The application would reportedly propose an 80-foot structure on county-owned property along Highway 6 that would improve cell phone service in nearby neighborhoods as well as the Keystone area, planning officials said.
Parts of Summit Cove are currently dead zones for AT&T customers, who are not always able to make calls or use data in the area.
County commissioners said they hoped the company would also allow other cellular providers to use the site, if the project is approved.
“We’ve talked about concerns moving forward,” Commissioner Karn Stiegelmeier said. “We want to make sure there’s co-location that’s reasonable, not co-location and you have to pay.”
The application is the latest development in an ongoing push by cellular providers to extend and improve coverage along the Interstate 70 corridor and in Summit County.

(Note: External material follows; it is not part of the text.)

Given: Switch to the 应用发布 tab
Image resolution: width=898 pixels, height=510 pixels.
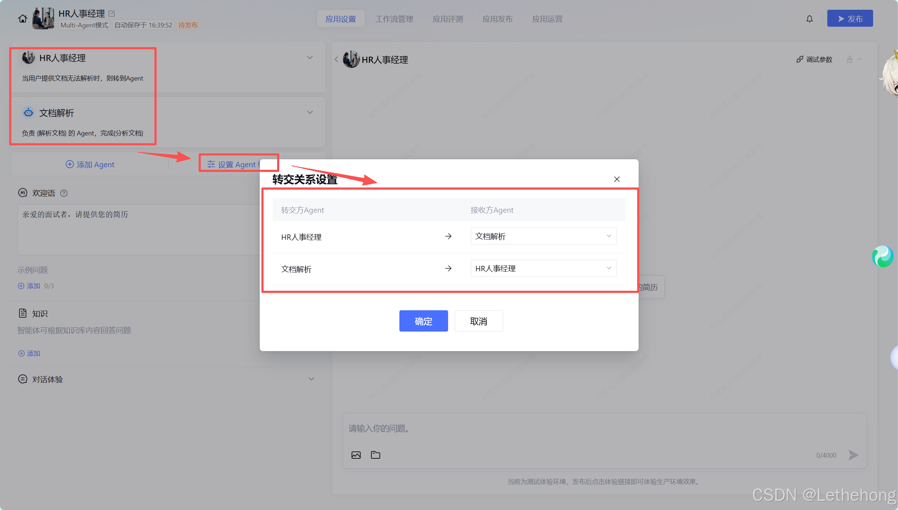Looking at the screenshot, I should tap(497, 19).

AT&T constructed a new tower at Beaver Run Resort in Breckenridge in 2010 to improve service that was faltering during the peak season, when the existing infrastructure became overloaded. The new tower improved 3G service by 450 percent and doubled the network’s carrying capacity in the area, according to a statement from the company released when the structure was completed.
Verizon Wireless is also moving forward with a new 60-foot monopine cell tower in Keystone’s Mountain View Plaza condominium subdivision. The structure, which the Snake River Planning Commission approved in April, will replace six existing roof-mounted antennas.

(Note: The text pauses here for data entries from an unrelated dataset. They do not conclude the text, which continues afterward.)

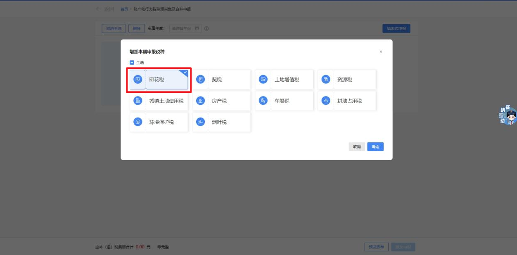
Task: Click the 城镇土地使用税 tax icon
Action: pos(138,101)
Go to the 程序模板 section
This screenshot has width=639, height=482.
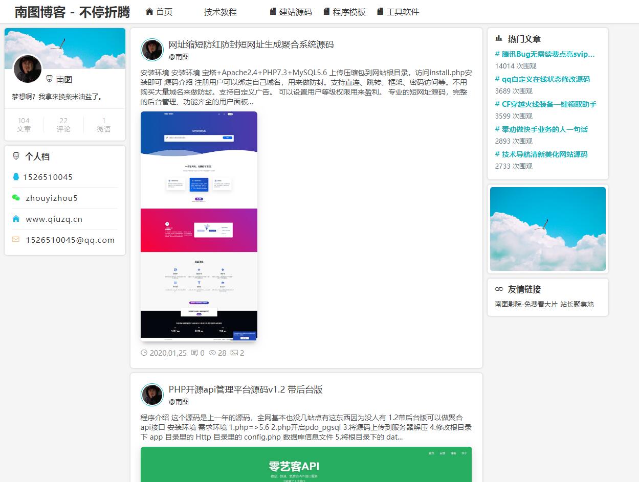click(x=344, y=12)
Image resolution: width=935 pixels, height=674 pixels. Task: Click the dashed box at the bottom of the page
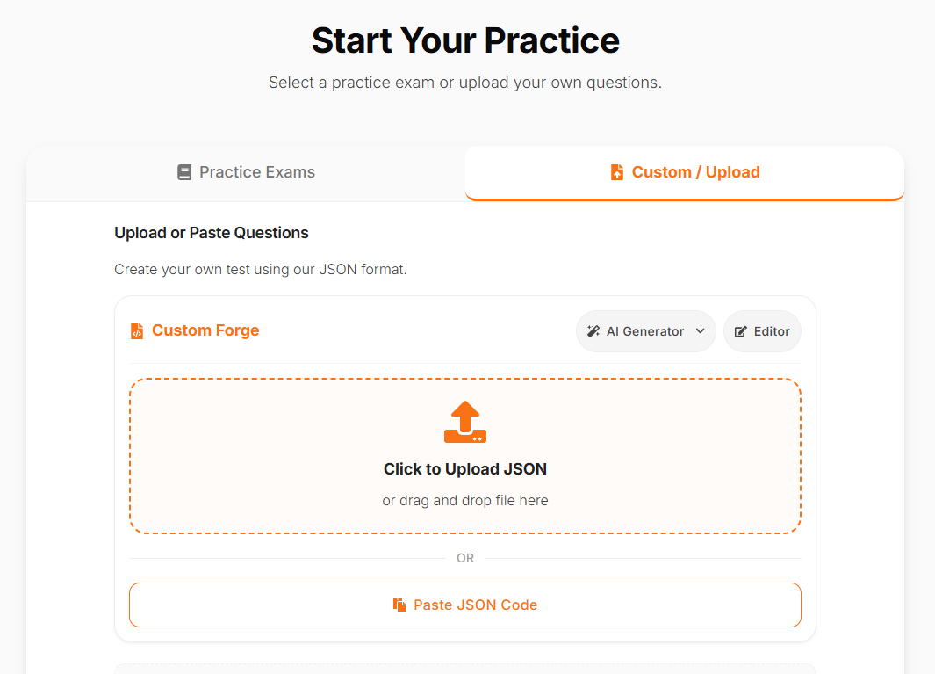465,670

But ongoing efforts to expand cell service in the Lower Blue River Basin are stalled again, after yet another deal potential tower site on private property fell through, county officials said.

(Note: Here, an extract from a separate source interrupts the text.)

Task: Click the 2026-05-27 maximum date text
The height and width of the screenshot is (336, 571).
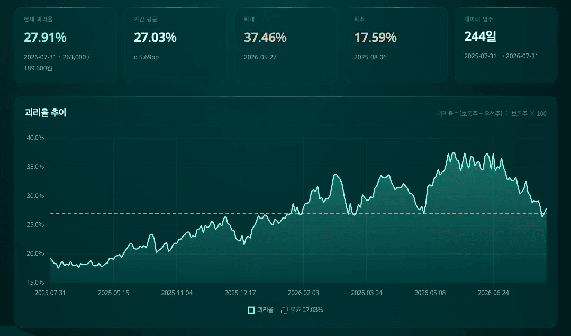Action: (260, 57)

“It’s really frustrating because it’s such a desperate need,” Stiegelmeier said.
Extending coverage north of Silverthorne, where it is almost nonexistent, has been a top priority of residents in the area for several years, but numerous proposals for towers at various locations have hit roadblocks. One potential site was abandoned after a nearby resident threatened to sue. Another spot, close to the Pebble Creek Ranch community, had support from homeowners in the area, but scuttled after a technical analysis showed a signal shadow would have fallen on Highway 9.
The area community members in the Lower Blue hope to see get cell phone coverage would likely require three cellphone towers and the structures are expensive —in the neighborhood of $500,000 to $1 million in total costs according to county officials. New towers are usually driven by the number of subscribers who will use the site, Summit County emergency manager Joel Cochran said, which are lacking in the rural Lower Blue area.
“Basically it’s the airtime traffic and billable minutes they can get off of those towers,” Cochran said. “It’s all about their business model for maintaining their product and their brand. That Lower Blue conversation spins around that.”
The timeline on both the Verizon Wireless and AT&T towers is not yet clear.
Former SDN reporter Janice Kurbjun contributed to the reporting of this story.